» Given task A
Reproduce the Jumanji passage below verbatim, starting at "Jumanji is a" and ending at "film of 1995.".
» Given task B
Take the Jumanji passage below further, continuing directly from its final sentence.

--- start of Provided passage ---

Jumanji is a 1995 American fantasy adventure film directed by Joe Johnston from a screenplay by Jonathan Hensleigh, Greg Taylor, and Jim Strain, based on the 1981 children's picture book of the same name by Chris Van Allsburg. The film is the first installment in the Jumanji film series.  It stars Robin Williams, Kirsten Dunst, David Alan Grier, Bonnie Hunt, Jonathan Hyde, and Bebe Neuwirth. The story centers on a supernatural board game that releases jungle-based hazards upon its players with every turn they take.

Jumanji was released on December 15, 1995, by Sony Pictures Releasing. The film received mixed reviews from critics, but was a box-office success, grossing $263 million worldwide on a budget of approximately $65 million. It was the tenth-highest-grossing film of 1995.

The film spawned an animated television series, which aired from 1996 to 1999, and was followed by a spin-off film, Zathura: A Space Adventure (2005), and two indirect sequels, Jumanji: Welcome to the Jungle (2017) and Jumanji: The Next Level (2019).

Plot

In 1969, Alan Parrish lives with his parents Sam and Carol in Brantford, New Hampshire. One day, he escapes a group of bullies and retreats to Sam's shoe factory. He meets his friend, Carl Bentley, who reveals a new shoe prototype he made by himself. Alan misplaces the shoe and damages a conveyor belt, but Carl takes responsibility and loses his job. After the bullies attack Alan and steal his bicycle, Alan follows the sound of tribal drumbeats to a construction site. He finds a board game called Jumanji, which was buried 100 years earlier, and brings it home.

That night, after arguing with Sam about attending a boarding school, Alan plans to run away, but his friend, Sarah Whittle, returns his bicycle. Alan shows her Jumanji and invites her to play. With each roll of the dice, the game piece moves by itself and a cryptic message describing the roll's outcome appears in the crystal ball at the center of the board. After Alan inadvertently rolls a five, a message tells him to wait in a jungle until someone rolls a five or eight, and he is sucked into the game. Shortly after, a swarm of bats appears and chases Sarah out of the mansion.

Twenty-six years later, Judy and Peter Shepherd move into the now-vacant Parrish mansion with their aunt Nora, after their parents died in an accident on a ski trip in Canada the winter before. Discovering Jumanji in the attic, Judy and Peter begin playing it. Their rolls summon giant mosquitoes and swarms of monkeys. The game rules state everything will be restored when the game ends, so they continue playing. Peter then rolls a five which releases a lion and a grown-up Alan. As Alan makes his way out, he meets Carl, who is now working as a police officer. Alan, Judy, and Peter go to the now-abandoned shoe factory and learn that Sam abandoned the business to search for his son after his disappearance, until his 1991 death. Eventually, the factory closed, sending Brantford into economic decline.

--- end of Provided passage ---
--- start of Material supplied ---

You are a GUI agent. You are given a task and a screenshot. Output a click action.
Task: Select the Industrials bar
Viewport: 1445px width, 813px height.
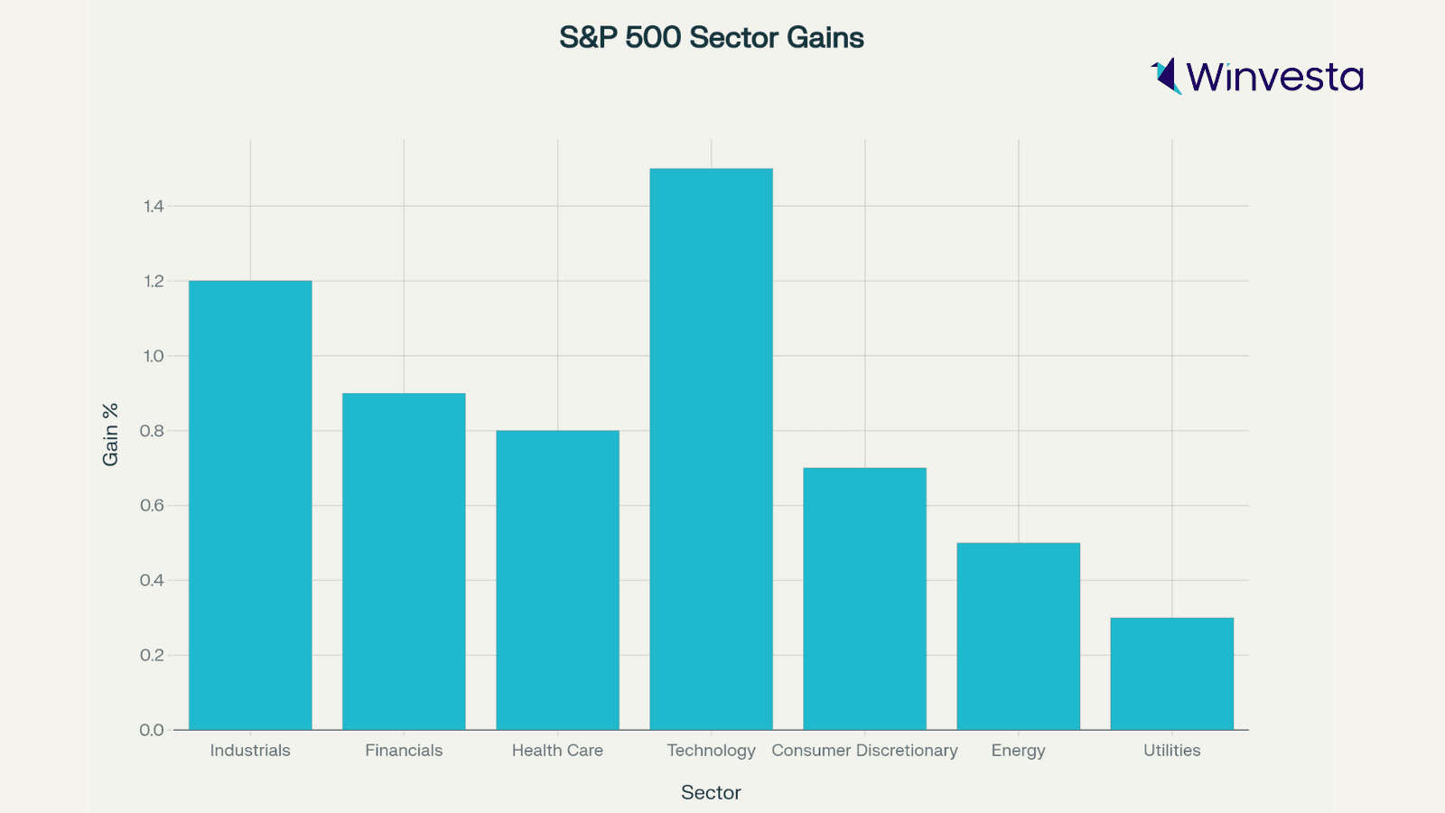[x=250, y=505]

--- end of Material supplied ---
--- start of Material supplied ---

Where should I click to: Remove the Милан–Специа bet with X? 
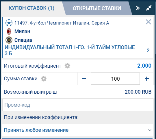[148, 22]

--- end of Material supplied ---

» Output A
Jumanji is a 1995 American fantasy adventure film directed by Joe Johnston from a screenplay by Jonathan Hensleigh, Greg Taylor, and Jim Strain, based on the 1981 children's picture book of the same name by Chris Van Allsburg. The film is the first installment in the Jumanji film series.  It stars Robin Williams, Kirsten Dunst, David Alan Grier, Bonnie Hunt, Jonathan Hyde, and Bebe Neuwirth. The story centers on a supernatural board game that releases jungle-based hazards upon its players with every turn they take.

Jumanji was released on December 15, 1995, by Sony Pictures Releasing. The film received mixed reviews from critics, but was a box-office success, grossing $263 million worldwide on a budget of approximately $65 million. It was the tenth-highest-grossing film of 1995.

» Output B
Realizing they need Sarah to finish the game, the three locate Sarah, now haunted by both Jumanji and Alan's disappearance, and persuade her to join them. Sarah's first move releases fast-growing carnivorous vines, and Alan's next move releases a big-game hunter named Van Pelt, whom Alan first met in the game’s inner world. The next roll summons a stampede of various animals, and a pelican steals the game. Peter retrieves it, but Alan is arrested by Carl. Back in town, the stampede wreaks havoc, and Van Pelt steals the game.

Peter, Sarah, and Judy track Van Pelt to a discount store, where they set booby traps to subdue him and retrieve the game, while Alan, after revealing his identity to Carl, is set free. When the four return to the mansion, it is now completely overrun by jungle wildlife. They release one calamity after another until Van Pelt arrives. When Alan drops the dice, he wins the game which causes everything that happened as a result of the game to be reversed.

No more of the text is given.